USDs cannot behave as a fully pegged stablecoin when the underlying stablecoins have depegged. In light of the current situation, it is important to make some changes to the redemption policy to prevent a recurrence of a similar event. Redemptions should remain unpaused till this new update is implemented. The USDs holders collectively should agree on which collaterals they wish to undertake the risk of price depegs. As of this time, all the current whitelisted collaterals USDC, Frax and Dai have regained their peg and are probably still more trustworthy than others. We leave it to the community to bring in proposals to update the collateral composition.

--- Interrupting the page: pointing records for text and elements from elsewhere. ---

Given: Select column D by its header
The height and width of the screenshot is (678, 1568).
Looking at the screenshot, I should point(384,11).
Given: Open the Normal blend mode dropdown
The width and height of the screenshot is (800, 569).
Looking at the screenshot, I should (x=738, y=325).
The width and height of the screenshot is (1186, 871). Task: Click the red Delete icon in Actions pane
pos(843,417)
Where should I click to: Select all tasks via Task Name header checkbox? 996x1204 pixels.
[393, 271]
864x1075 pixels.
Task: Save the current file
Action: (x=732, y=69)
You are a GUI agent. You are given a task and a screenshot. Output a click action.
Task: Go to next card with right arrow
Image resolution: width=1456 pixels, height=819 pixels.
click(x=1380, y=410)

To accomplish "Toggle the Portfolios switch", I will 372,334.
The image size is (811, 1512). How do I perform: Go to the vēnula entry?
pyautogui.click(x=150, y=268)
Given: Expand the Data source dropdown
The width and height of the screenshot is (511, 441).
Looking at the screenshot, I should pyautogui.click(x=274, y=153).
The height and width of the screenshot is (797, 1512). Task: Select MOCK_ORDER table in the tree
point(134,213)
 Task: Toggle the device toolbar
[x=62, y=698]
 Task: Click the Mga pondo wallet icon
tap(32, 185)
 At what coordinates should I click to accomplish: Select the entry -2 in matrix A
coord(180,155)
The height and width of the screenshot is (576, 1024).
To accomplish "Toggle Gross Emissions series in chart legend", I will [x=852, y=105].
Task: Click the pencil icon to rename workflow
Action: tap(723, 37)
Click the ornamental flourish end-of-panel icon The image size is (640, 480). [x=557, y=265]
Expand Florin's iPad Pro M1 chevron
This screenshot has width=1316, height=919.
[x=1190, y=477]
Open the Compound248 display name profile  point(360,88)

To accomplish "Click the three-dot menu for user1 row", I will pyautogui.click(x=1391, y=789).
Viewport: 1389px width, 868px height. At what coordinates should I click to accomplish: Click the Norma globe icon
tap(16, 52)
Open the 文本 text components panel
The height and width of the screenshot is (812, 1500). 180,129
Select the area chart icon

Given that USDs will be in future treated as being pegged to the underlying stablecoins instead of to the USD directly, one unit of USDs should become redeemable for one unit of USDC/ DAI/ Frax or any future whitelisted collateral.

Technical Specifications:

Update the vault core tools contract to allow one unit of USDs to be redeemable for a maximum of one unit of any underlying collateral (USDC, FRAX, DAI) based on the price of the collateral. If the price of a collateral is 0.98 then 1 unit of USDs can be redeemed for 1 unit of the collateral. If by some unforeseen event the price of a unit of collateral becomes more than 1 USD then 1 USDs will be redeemable for 1 USD value of that collateral.

Voting:

For:

Approve new redemption policy and allow Auto-Yield reserve and Demeter Fee collected so far to be used for covering the gap in collateralization.

Against:

Reject the changes to redemption policy and start redemptions

  • For
  • Against
  • Against with some changes

0 voters

2 Likes

In support of this.

If a collateral depegs, there should be a mechanism to mitigate the damage before the DAO can resolve the issue.

This seems to be that mechanism.

I see no additional economic risks introduced by approving this SIP.

1 Like

Typo: Redemptions should remain paused.